Вот интересно, а я-то тут при чем? Ведь это не я его спихнула с балкона и не я уговорила его туда залезть… Но, разумеется, не стоит пострадавшему человеку напоминать о его ошибках, тем более если он – мужчина. Эти никогда в своих ошибках не признаются и очень любят их перекладывать на других. Чтобы отвлечь дядю Васю от грустных мыслей, я стала разбирать сумку.
– Вот смотрите, все как вы велели, – я выложила в тумбочку вещи, поменяла наволочку и повесила на спинку кровати полотенчико в веселеньких разноцветных мячиках.

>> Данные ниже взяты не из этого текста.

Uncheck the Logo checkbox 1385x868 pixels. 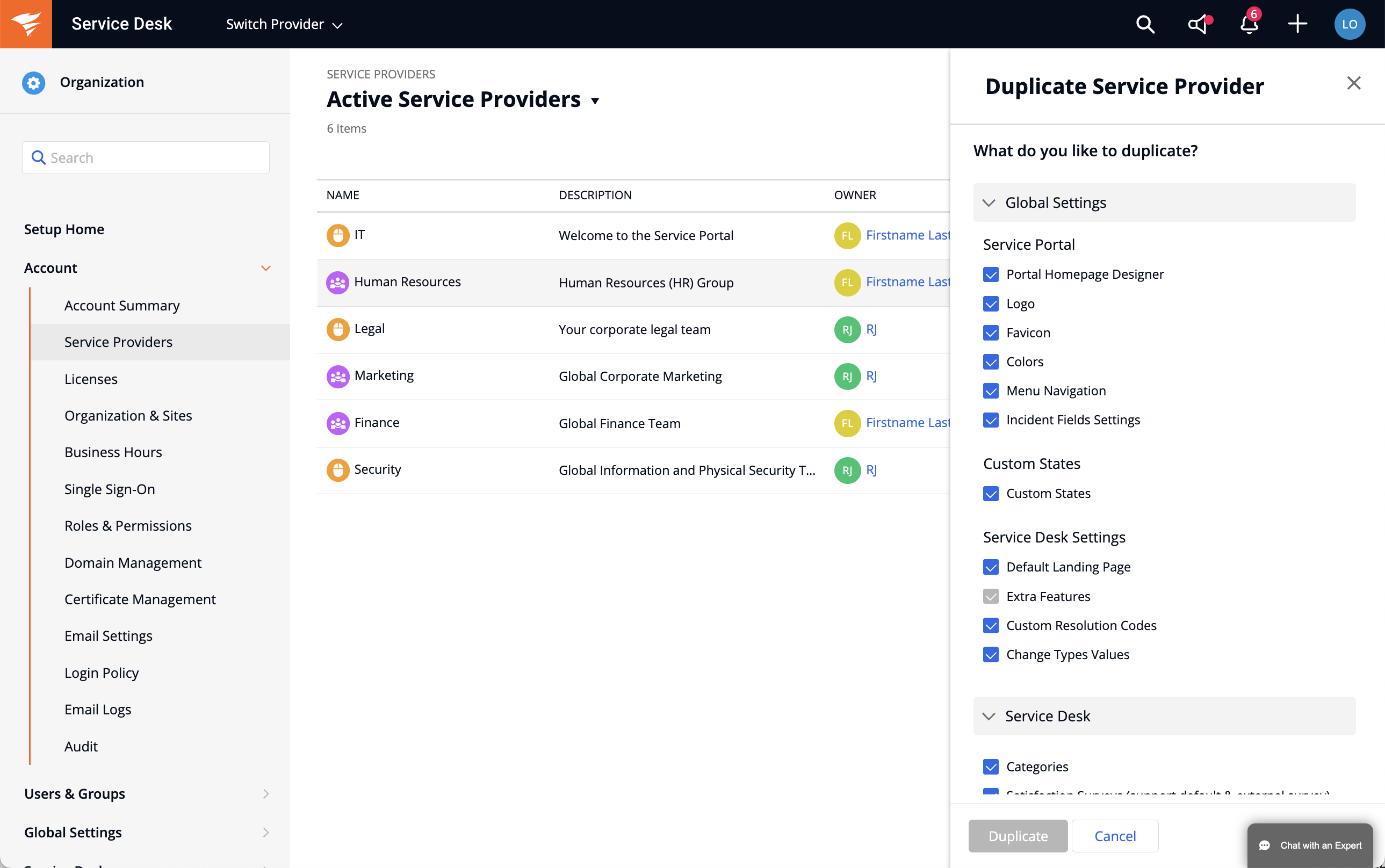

– Это все? – спросил дядя Вася, исследуя принесенное. – А брюки не принесла?
– Какие брюки? – оторопела я.
– От костюма тренировочного китайского! Тут такое выдали – в коридор выйти срамно! И бритву!
– Так вы же их в списке не указали… – растерялась я.
– А самой не догадаться? – огрызнулся дядя Вася. – Щетиной оброс, буду вон скоро как Егор Иваныч, – он кивнул на соседнюю кровать.
Старик, лежавший там, повернул голову, и я увидела, какой он бородатый. Борода была окладистая, как говорят – лопатой, и совершенно белая. Волосы тоже были пышные и совершенно седые.
– Ну, до Егора Ивановича вам еще расти и расти, – поддразнила я дядю Васю.
– И то верно, – басом сказал старик, – ты, Василий, скажи дочке спасибо, что пришла.
И вздохнул тяжело. Дядя Вася устыдился и перестал ворчать. Неловкое молчание нарушил тип в халате на голое тело.
– Ай-ай-ай! – взвизгнул он и коршуном набросился на яркое полотенчико, потряс его, восхищенно рассматривая, и, прежде чем я успела выхватить, повязал себе на голову.
– Ну, ты у меня получишь! – рассердилась я.
– Ой, да не трогай ты его, он больной! – Дядя Вася здоровой рукой ухватил меня за локоть.
– Вы все тут больные, – отмахнулась я, – а этот псих, что ли?
– Псих не псих, а малость с придурью, – ответил за дядю Васю старик, – видно, от природы такой был, да еще болтается все время по улице и тащит по простоте своей что плохо лежит. А народ у вас в городе злобный, за копейку готовы человека убить. Вот ему и стукнули по башке бутылкой. А она у него и так слабое место…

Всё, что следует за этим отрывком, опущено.